(Stored dataset items)
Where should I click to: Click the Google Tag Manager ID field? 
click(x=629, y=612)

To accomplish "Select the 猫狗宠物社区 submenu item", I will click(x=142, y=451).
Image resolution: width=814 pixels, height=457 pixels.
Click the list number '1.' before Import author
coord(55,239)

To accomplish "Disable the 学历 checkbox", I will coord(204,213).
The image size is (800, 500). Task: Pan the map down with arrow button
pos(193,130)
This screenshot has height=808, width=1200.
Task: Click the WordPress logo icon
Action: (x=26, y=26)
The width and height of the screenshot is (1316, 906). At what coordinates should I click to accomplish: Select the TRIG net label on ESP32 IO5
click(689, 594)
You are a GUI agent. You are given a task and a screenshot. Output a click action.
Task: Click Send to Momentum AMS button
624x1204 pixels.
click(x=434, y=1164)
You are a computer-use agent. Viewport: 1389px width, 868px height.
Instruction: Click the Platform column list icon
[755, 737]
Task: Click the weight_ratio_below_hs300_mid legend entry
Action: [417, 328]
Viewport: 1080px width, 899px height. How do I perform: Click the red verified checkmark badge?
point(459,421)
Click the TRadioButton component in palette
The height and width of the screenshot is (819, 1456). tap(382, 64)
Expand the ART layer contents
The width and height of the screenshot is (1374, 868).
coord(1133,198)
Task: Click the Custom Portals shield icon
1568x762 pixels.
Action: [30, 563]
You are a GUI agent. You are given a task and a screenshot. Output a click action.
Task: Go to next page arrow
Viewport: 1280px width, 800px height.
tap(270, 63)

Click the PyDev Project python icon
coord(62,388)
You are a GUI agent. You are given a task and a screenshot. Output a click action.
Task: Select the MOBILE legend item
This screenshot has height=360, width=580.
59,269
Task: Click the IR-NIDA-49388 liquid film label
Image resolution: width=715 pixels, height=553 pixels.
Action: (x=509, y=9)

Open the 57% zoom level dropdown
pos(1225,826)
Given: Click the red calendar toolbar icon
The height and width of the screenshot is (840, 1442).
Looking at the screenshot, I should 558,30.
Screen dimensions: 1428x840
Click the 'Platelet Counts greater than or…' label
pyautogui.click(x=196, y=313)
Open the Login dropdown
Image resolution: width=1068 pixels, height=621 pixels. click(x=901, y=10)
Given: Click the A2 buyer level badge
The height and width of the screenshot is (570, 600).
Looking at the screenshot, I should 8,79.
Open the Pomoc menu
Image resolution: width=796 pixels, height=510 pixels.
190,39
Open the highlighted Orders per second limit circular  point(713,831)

(GIVEN PROBLEM): Please rewrite the lines above, switching "GUI agent" to "screen assistant" wherever it occurs and leaving everything else unchanged.

(RESPONSE TO THE EXERCISE):
Where should I click to: Click the Google Tag Manager ID field? 
click(x=629, y=612)

To accomplish "Select the 猫狗宠物社区 submenu item", I will click(x=142, y=451).
Image resolution: width=814 pixels, height=457 pixels.
Click the list number '1.' before Import author
coord(55,239)

To accomplish "Disable the 学历 checkbox", I will coord(204,213).
The image size is (800, 500). Task: Pan the map down with arrow button
pos(193,130)
This screenshot has height=808, width=1200.
Task: Click the WordPress logo icon
Action: (x=26, y=26)
The width and height of the screenshot is (1316, 906). At what coordinates should I click to accomplish: Select the TRIG net label on ESP32 IO5
click(689, 594)
You are a screen assistant. You are given a task and a screenshot. Output a click action.
Task: Click Send to Momentum AMS button
624x1204 pixels.
click(x=434, y=1164)
You are a computer-use agent. Viewport: 1389px width, 868px height.
Instruction: Click the Platform column list icon
[755, 737]
Task: Click the weight_ratio_below_hs300_mid legend entry
Action: [417, 328]
Viewport: 1080px width, 899px height. How do I perform: Click the red verified checkmark badge?
point(459,421)
Click the TRadioButton component in palette
The height and width of the screenshot is (819, 1456). tap(382, 64)
Expand the ART layer contents
The width and height of the screenshot is (1374, 868).
coord(1133,198)
Task: Click the Custom Portals shield icon
1568x762 pixels.
Action: [30, 563]
You are a screen assistant. You are given a task and a screenshot. Output a click action.
Task: Go to next page arrow
Viewport: 1280px width, 800px height.
tap(270, 63)

Click the PyDev Project python icon
coord(62,388)
You are a screen assistant. You are given a task and a screenshot. Output a click action.
Task: Select the MOBILE legend item
This screenshot has height=360, width=580.
59,269
Task: Click the IR-NIDA-49388 liquid film label
Image resolution: width=715 pixels, height=553 pixels.
Action: (x=509, y=9)

Open the 57% zoom level dropdown
pos(1225,826)
Given: Click the red calendar toolbar icon
The height and width of the screenshot is (840, 1442).
Looking at the screenshot, I should 558,30.
Screen dimensions: 1428x840
Click the 'Platelet Counts greater than or…' label
pyautogui.click(x=196, y=313)
Open the Login dropdown
Image resolution: width=1068 pixels, height=621 pixels. click(x=901, y=10)
Given: Click the A2 buyer level badge
The height and width of the screenshot is (570, 600).
Looking at the screenshot, I should 8,79.
Open the Pomoc menu
Image resolution: width=796 pixels, height=510 pixels.
190,39
Open the highlighted Orders per second limit circular  point(713,831)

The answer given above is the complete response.